Today I planned to use a small Cessna 150 for the trip, but it is still in maintenance: there were some problems with a compass and landing lights. I prefer to use this plane since it is much less expensive, but it is the only Cessna 150 in our school, so if I want to fly today, I should book a Cessna 172.
As I said, Cessna 172 is about 1.5x expensive, but it is an IFR-approved plane, so it makes sense to file an IFR flight plan!
I was going to fly to Palatka airport, 28J: that trip allows to fly before usual midday weather deterioration. I planned a VFR flight, so now I lost some time to prepare an IFR flight plan. Anyway I will fly in VMC (Visual Meteorological Conditions), but I’d like to practice communications and log some IFR time (it is not FAA Instrument time, but for EASA it counts).

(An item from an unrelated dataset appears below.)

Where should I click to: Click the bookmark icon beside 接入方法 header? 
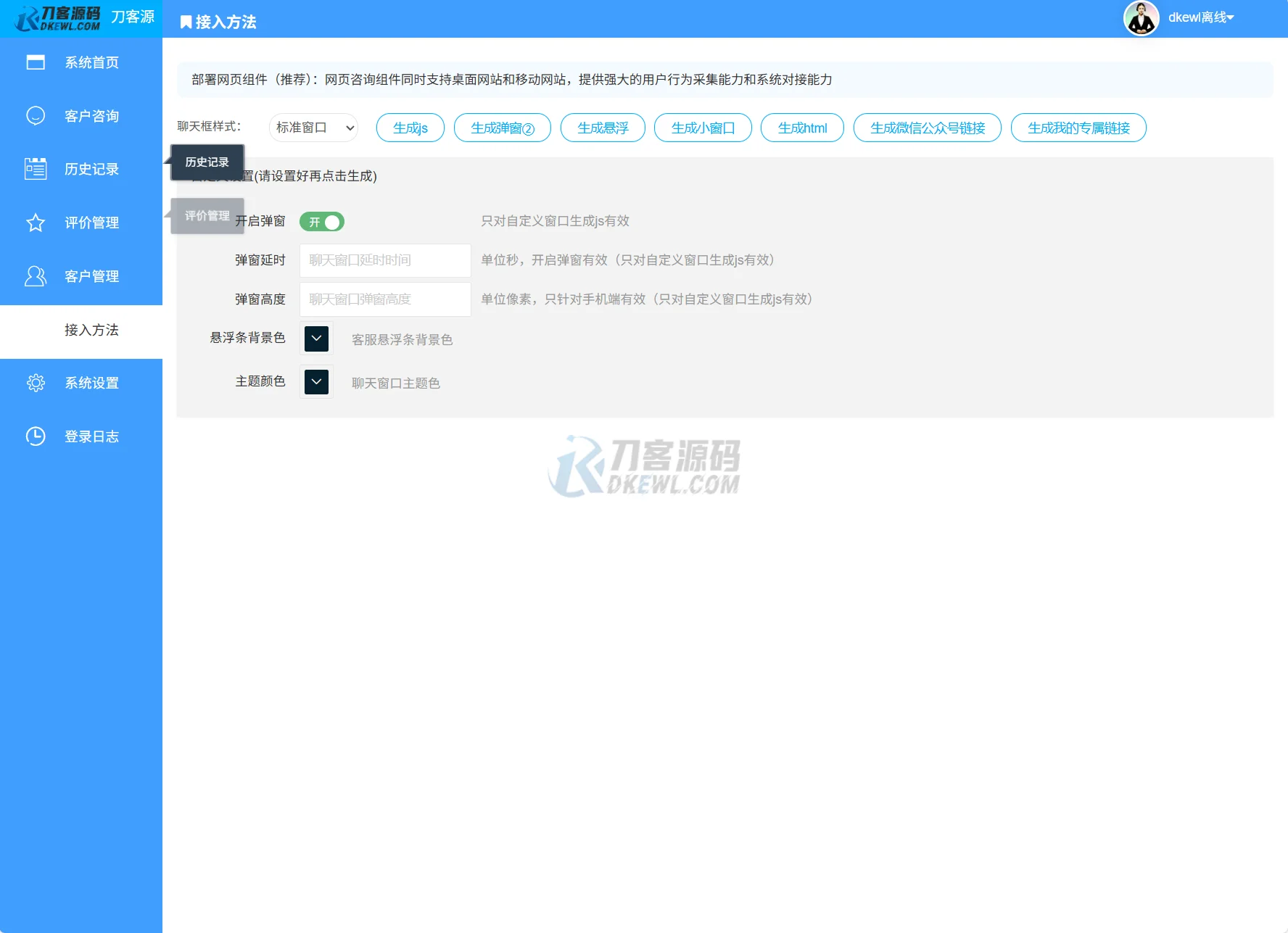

I was taking off from an uncontrolled airport, and I activated my flight plan in the air. The controller asked whether I’d like to fly VFR, but I was going to practice IFR, so I requested IFR and got the instructions to climb to 4000 feet and expect vectors.
At 4000 feet I was almost at the cloud base, where the air was a little bumpy. But nevermind, the clouds were cumulus and not dangerous, so it was just some practice of flying straight and level in bumpy conditions.
The landing was challenging with gusts up to 17 kts, so it was better to have some additional speed and power: the runway was very long, so the only problem was stability.
On the way back the clouds were dissipating, and the weather became less turbulent. My assigned altitude was 5000 feet, and that leg was smoother.
It was very nice to fly IFR, that practice is valuable.